Pixel coordinate grounding data

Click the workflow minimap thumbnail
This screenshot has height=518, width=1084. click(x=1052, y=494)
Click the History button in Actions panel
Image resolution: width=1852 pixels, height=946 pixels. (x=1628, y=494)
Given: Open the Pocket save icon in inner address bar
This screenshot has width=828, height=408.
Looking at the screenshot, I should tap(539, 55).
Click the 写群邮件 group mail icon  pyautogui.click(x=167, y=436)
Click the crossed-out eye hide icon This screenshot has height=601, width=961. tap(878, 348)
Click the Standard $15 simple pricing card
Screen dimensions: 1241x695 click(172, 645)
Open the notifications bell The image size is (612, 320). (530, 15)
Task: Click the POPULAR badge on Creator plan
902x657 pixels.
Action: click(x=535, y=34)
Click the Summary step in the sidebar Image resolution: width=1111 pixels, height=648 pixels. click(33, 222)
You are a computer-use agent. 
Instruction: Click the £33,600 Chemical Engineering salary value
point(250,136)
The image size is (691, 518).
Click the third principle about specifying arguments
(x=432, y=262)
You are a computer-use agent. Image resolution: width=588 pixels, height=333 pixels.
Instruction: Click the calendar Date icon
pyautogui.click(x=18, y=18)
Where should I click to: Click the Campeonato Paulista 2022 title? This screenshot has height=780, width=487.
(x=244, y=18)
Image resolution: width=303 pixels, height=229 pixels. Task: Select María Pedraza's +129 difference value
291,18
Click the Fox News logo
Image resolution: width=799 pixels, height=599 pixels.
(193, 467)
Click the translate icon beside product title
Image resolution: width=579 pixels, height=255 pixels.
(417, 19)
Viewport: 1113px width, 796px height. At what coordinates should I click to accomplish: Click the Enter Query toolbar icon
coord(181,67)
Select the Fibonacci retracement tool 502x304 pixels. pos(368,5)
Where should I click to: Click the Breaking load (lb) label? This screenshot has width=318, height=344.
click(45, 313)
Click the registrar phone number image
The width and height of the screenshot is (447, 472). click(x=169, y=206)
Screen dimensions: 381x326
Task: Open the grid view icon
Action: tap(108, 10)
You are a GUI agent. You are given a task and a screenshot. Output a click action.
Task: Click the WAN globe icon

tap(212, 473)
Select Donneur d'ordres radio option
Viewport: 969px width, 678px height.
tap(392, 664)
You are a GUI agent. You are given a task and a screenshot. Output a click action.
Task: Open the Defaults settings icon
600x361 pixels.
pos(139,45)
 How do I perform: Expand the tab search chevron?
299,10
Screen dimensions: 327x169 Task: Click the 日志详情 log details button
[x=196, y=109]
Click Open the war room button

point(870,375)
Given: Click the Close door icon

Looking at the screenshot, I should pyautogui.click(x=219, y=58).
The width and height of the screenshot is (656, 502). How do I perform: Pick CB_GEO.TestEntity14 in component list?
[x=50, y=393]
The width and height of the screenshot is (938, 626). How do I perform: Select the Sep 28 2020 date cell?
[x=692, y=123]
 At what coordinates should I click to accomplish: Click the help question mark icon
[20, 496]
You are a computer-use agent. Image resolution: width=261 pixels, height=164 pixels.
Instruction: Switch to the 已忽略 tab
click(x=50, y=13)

**Problem statement**. The reply should contain all of the entries exactly as shown above.

**Expected answer**.
Click the workflow minimap thumbnail
This screenshot has height=518, width=1084. click(x=1052, y=494)
Click the History button in Actions panel
Image resolution: width=1852 pixels, height=946 pixels. (x=1628, y=494)
Given: Open the Pocket save icon in inner address bar
This screenshot has width=828, height=408.
Looking at the screenshot, I should tap(539, 55).
Click the 写群邮件 group mail icon  pyautogui.click(x=167, y=436)
Click the crossed-out eye hide icon This screenshot has height=601, width=961. tap(878, 348)
Click the Standard $15 simple pricing card
Screen dimensions: 1241x695 click(172, 645)
Open the notifications bell The image size is (612, 320). (530, 15)
Task: Click the POPULAR badge on Creator plan
902x657 pixels.
Action: click(x=535, y=34)
Click the Summary step in the sidebar Image resolution: width=1111 pixels, height=648 pixels. click(33, 222)
You are a computer-use agent. 
Instruction: Click the £33,600 Chemical Engineering salary value
point(250,136)
The image size is (691, 518).
Click the third principle about specifying arguments
(x=432, y=262)
You are a computer-use agent. Image resolution: width=588 pixels, height=333 pixels.
Instruction: Click the calendar Date icon
pyautogui.click(x=18, y=18)
Where should I click to: Click the Campeonato Paulista 2022 title? This screenshot has height=780, width=487.
(x=244, y=18)
Image resolution: width=303 pixels, height=229 pixels. Task: Select María Pedraza's +129 difference value
291,18
Click the Fox News logo
Image resolution: width=799 pixels, height=599 pixels.
(193, 467)
Click the translate icon beside product title
Image resolution: width=579 pixels, height=255 pixels.
(417, 19)
Viewport: 1113px width, 796px height. At what coordinates should I click to accomplish: Click the Enter Query toolbar icon
coord(181,67)
Select the Fibonacci retracement tool 502x304 pixels. pos(368,5)
Where should I click to: Click the Breaking load (lb) label? This screenshot has width=318, height=344.
click(45, 313)
Click the registrar phone number image
The width and height of the screenshot is (447, 472). click(x=169, y=206)
Screen dimensions: 381x326
Task: Open the grid view icon
Action: tap(108, 10)
You are a GUI agent. You are given a task and a screenshot. Output a click action.
Task: Click the WAN globe icon

tap(212, 473)
Select Donneur d'ordres radio option
Viewport: 969px width, 678px height.
tap(392, 664)
You are a GUI agent. You are given a task and a screenshot. Output a click action.
Task: Open the Defaults settings icon
600x361 pixels.
pos(139,45)
 How do I perform: Expand the tab search chevron?
299,10
Screen dimensions: 327x169 Task: Click the 日志详情 log details button
[x=196, y=109]
Click Open the war room button

point(870,375)
Given: Click the Close door icon

Looking at the screenshot, I should pyautogui.click(x=219, y=58).
The width and height of the screenshot is (656, 502). How do I perform: Pick CB_GEO.TestEntity14 in component list?
[x=50, y=393]
The width and height of the screenshot is (938, 626). How do I perform: Select the Sep 28 2020 date cell?
[x=692, y=123]
 At what coordinates should I click to accomplish: Click the help question mark icon
[20, 496]
You are a computer-use agent. Image resolution: width=261 pixels, height=164 pixels.
Instruction: Switch to the 已忽略 tab
click(x=50, y=13)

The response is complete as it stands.